After the usual word from our sponsor and small D'var Torah, we all sang the first two usual z'mirot, (Mizmor L'David) Hashem Ro'i Lo Echsor and Yedid Nefesh. Towards the end of Yedid Nefesh, the Rabbi came up to me and asked me in a very non-committal way to start another song when it ends. "You know, if you want, you can start whatever song you want after this one." I was very flattered by this opportunity, and pleased that the Rabbi wanted to encourage ruach at this point, even if it was late enough that we could have skipped it and gone right into bentching. He's a fairly musical person himself, and enjoys it when I push the ruach of the shul a little veitur.

I was feeling a little pressure for what should have been a no-brainer. Pick a slow song from the back of the bentcher and start singing. Now here is where my rule comes in. The rule is: If you are going to lead the congregation in a song that may not be their normal fare, only use a tune that you feel comfortable singing in its entirety by yourself. Do not depend on members of the congregation to join in.

I picked the slow Carlebach tune, Shifchi KaMayim, and I did not know it as well as I thought I did. The tune did not come to me. I tried in vain to sing it for a few painful minutes, while some brave souls occasionally tried to help me. I'm sure there were a few people there who would be able to sing along on this simple melody, myself included, if there was only one capable person who both knew the melody and could carry a tune. Being familiar with the melody is not knowing it.

Another caveat: the second part (also called "the high part") of a Jewish song is usually catchy. The first part might not be. You have to get through the first part to get to the second part. Make sure you know both parts.

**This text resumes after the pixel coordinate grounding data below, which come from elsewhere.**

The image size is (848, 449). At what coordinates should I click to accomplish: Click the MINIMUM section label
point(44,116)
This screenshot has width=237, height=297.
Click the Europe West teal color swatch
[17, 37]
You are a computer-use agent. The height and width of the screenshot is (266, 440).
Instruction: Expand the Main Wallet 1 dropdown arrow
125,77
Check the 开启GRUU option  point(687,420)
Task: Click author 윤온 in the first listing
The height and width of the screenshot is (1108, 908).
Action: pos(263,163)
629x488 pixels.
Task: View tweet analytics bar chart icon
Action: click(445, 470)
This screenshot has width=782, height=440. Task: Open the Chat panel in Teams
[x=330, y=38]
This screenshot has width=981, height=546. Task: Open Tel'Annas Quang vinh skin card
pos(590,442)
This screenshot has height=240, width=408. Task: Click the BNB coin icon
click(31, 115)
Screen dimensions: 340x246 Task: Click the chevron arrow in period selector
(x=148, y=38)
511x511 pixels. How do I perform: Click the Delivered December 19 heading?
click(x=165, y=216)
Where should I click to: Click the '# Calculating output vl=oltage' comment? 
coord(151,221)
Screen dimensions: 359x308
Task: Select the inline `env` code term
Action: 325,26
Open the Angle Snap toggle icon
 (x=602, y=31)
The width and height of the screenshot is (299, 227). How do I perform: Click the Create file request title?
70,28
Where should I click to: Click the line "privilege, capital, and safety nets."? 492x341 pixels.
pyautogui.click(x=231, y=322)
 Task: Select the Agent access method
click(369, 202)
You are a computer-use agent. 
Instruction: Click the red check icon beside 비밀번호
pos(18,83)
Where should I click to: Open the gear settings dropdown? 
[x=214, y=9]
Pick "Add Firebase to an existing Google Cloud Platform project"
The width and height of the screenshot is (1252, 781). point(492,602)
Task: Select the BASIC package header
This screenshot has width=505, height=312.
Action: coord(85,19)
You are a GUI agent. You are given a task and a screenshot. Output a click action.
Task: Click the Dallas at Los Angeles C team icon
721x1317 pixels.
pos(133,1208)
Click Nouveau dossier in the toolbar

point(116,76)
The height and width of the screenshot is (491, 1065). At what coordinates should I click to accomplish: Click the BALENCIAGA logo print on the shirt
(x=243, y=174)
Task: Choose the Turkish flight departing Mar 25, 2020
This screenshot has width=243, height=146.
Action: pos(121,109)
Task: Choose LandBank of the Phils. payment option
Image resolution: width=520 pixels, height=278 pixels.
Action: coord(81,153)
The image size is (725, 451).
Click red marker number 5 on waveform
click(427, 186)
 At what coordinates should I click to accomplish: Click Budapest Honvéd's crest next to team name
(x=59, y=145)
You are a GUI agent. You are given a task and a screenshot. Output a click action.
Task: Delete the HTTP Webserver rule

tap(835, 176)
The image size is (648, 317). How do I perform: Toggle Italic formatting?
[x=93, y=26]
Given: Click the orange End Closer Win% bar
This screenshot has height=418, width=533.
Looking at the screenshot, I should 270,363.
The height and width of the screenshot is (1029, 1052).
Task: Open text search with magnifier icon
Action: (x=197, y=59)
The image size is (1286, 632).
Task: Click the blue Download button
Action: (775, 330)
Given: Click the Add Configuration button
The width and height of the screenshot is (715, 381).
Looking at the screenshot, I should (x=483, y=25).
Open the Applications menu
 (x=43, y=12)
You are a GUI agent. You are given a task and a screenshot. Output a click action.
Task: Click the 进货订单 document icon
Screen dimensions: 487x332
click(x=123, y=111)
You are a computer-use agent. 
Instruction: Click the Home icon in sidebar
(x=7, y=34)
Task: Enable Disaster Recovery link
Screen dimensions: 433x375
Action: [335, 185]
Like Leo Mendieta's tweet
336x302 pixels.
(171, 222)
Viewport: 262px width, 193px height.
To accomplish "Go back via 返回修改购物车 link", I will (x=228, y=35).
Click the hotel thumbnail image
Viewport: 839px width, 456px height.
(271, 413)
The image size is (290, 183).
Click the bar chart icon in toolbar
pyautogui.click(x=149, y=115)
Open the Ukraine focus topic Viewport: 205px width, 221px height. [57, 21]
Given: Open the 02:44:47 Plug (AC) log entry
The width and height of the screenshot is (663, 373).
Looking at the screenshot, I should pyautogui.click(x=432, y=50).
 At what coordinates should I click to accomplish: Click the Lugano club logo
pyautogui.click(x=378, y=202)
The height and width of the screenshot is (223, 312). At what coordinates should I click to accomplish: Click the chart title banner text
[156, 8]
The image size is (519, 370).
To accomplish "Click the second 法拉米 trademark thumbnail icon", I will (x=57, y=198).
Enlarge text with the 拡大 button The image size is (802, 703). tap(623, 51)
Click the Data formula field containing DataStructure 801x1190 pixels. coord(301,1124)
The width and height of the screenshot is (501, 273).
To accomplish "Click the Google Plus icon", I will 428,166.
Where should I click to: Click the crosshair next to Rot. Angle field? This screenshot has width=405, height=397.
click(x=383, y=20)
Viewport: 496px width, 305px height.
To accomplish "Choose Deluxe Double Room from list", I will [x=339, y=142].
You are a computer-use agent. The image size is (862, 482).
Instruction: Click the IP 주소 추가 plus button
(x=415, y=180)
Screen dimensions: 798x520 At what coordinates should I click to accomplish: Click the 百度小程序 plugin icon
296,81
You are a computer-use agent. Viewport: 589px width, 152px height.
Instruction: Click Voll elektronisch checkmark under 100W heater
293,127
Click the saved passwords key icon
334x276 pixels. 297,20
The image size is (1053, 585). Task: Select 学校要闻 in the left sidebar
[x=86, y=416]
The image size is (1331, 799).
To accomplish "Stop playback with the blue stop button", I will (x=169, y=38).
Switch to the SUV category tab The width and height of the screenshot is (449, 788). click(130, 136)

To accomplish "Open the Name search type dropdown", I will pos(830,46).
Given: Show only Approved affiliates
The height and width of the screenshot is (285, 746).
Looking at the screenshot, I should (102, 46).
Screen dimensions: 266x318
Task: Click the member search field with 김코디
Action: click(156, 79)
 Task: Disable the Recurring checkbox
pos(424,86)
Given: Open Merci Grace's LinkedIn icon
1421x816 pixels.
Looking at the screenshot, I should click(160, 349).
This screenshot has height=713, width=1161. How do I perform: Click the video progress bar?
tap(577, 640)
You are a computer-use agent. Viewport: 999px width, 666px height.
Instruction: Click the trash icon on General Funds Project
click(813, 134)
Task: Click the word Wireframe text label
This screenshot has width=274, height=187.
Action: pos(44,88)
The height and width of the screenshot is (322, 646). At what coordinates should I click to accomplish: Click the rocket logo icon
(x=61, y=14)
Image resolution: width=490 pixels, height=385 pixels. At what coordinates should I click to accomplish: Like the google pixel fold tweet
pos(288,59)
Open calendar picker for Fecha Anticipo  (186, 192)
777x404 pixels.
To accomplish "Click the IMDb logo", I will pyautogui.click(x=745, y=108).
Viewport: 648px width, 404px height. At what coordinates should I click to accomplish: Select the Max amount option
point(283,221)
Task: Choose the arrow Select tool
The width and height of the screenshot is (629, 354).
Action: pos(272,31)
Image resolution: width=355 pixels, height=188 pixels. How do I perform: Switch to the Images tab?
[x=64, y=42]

It was a very forgiving atmosphere. In that spirit, I apologize to everyone who was there and vow to have three solid tunes in my pocket next time I show up for se'udah shlishit.

- [ Thursday, April 15, 2004 ] -
 
Mazal Tov!
My brother and sister-in-law just had a baby girl yesterday! For those keeping score, it's now boy, girl, boy, girl (b'li ayin hora).

Female readers may be interested to know that she came into this world weighing 7 lbs, 7 oz and was 19 inches long. Male readers won't be as interested.

UPDATE: Her name is Michal Mindel. Mindel was my father's mother's (zt"l) name. The obvious bad nickname here is Micky Minnie. I didn't make it up. I heard it from my mother.

- [ Wednesday, April 14, 2004 ] -
 
Ringing Blog Endorsement
Apparently, I'm "more Orthodox" than Ari Davidow at Klezmershack. Read all about it in the article entitled, "Right Wing Orthodox Jewish Rocker has interesting blog."

- [ Thursday, April 08, 2004 ] -
 
Liven Up Your Next Seder
Here's an idea to liven up your next seder:

When someone opens the door to let Eliyahu HaNavi (Elijah, the prophet) in, arrange to have someone actually come in.

For both seders this year, my wife and I ate by my parents. Their next door neighbors (and mine, while growing up), the S family, hosted their extended family (about 30 in total) over for seder #2. Earlier in the day, ES, the mother of the S household, discussed an idea with my brother, A, of someone coming into their house when the door is opened for Eliyahu.

Now A is all over this. He is so into scaring the crap out of people. He started getting antsy during the meal, and we were all watching our neighbors to try and see through their windows, trying to estimate what course of seder they were up to. He invented an excuse for something to borrow and went over during Shulchan Orech (the meal portion of the order) to arrange a signal with E.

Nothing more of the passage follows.